Miles lifted his hands, directing them carefully with purpose.

"Et, zet, vaz," He repeated simply before glancing at me almost smugly. "Over time, magic evolved and the covens split. Languages were created and spells were born through them. Not that this matters much in our case. Stop shaking." He tapped his hand under my arms which had begun trembling from holding them in one position for too long.

"Maybe if you stopped talking so much," I muttered, making him chuckle. "Shouldn't I be saying a spell or something?"

"You can silent cast, meaning the language itself isn't as important," Miles responded simply, "Silent casters are rare and for good reason. Because they don't need the language to direct their power, it can be unpredictable. Take Jax, for example. He was a silent caster and now he's a vampire. It isn't a coincidence."

I dropped my arms to look at him in surprise. I opened my mouth to ask for a more elaborate explanation, but then guilt took over. I turned away.

"You shouldn't tell other peoples' stories," I scolded Miles firmly, making him scoff in protest.

"Oh, but mine is up for grabs by whoever whenever."

"I already said sorry," I answered with a frown.

"The magic word is Etarma. Put your hands back up, blockhead," Miles was still rude, but his voice had softened significantly. I lifted my hands once again and he continued, "Magic is unique to the wielder. Some view it as a part of themselves while others may view it as a separate entity altogether. What matters is how you call it forth. Once you've pinpointed the source within you that moves the power, it's only a matter of practice."

I held my hands in front of me, only the tips of my forefinger and thumbs touching. It left a shape of a triangle between my hands, as instructed by Miles. I took a deep breath, focusing on his instructions.

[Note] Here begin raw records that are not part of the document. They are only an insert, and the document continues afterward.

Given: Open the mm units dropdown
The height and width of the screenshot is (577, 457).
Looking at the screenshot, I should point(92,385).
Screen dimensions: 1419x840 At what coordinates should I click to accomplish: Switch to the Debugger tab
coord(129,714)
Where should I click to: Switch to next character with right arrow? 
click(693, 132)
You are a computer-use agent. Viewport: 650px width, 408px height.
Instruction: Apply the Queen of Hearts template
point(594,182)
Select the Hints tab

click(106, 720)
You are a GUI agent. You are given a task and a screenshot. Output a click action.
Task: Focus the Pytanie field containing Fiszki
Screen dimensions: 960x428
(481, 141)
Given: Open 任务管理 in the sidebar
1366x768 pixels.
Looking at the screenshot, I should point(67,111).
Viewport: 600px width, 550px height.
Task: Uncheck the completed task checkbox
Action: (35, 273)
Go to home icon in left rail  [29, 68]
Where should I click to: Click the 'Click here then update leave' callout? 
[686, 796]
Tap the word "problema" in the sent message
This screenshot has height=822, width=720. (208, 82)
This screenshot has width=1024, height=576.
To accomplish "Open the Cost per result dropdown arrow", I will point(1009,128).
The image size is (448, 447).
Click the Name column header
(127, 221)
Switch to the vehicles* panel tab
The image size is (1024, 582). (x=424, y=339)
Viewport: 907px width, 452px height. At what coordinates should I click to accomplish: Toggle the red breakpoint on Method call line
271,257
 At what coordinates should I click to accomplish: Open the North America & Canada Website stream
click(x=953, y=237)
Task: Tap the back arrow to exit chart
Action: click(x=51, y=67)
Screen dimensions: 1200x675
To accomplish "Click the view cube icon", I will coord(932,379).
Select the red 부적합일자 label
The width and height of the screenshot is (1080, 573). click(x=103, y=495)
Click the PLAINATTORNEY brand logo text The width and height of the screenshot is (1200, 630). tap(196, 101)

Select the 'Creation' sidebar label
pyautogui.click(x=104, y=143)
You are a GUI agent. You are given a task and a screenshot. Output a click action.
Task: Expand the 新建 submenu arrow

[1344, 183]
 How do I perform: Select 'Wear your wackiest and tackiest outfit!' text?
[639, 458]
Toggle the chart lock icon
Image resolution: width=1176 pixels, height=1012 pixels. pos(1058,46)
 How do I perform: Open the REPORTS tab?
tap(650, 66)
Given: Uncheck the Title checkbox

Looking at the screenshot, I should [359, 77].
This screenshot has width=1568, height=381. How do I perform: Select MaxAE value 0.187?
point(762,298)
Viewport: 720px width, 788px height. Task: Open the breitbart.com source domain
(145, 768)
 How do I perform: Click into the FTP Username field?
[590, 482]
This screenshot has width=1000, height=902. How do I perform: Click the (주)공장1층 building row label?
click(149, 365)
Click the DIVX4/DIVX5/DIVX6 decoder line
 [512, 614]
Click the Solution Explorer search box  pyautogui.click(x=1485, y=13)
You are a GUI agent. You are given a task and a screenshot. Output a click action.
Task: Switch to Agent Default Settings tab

"Think back to the times you were able to use magic. What emotions were affecting you? Was it self-preservation? Anger? Sadness? Joy," Miles paced behind me slowly, making me nervous. I shook my head. I needed to learn this. "Focus on that emotion; those situations. And then make a wall. Once you've learned to block spells, you'll at least be safe from whatever call those witches used on you."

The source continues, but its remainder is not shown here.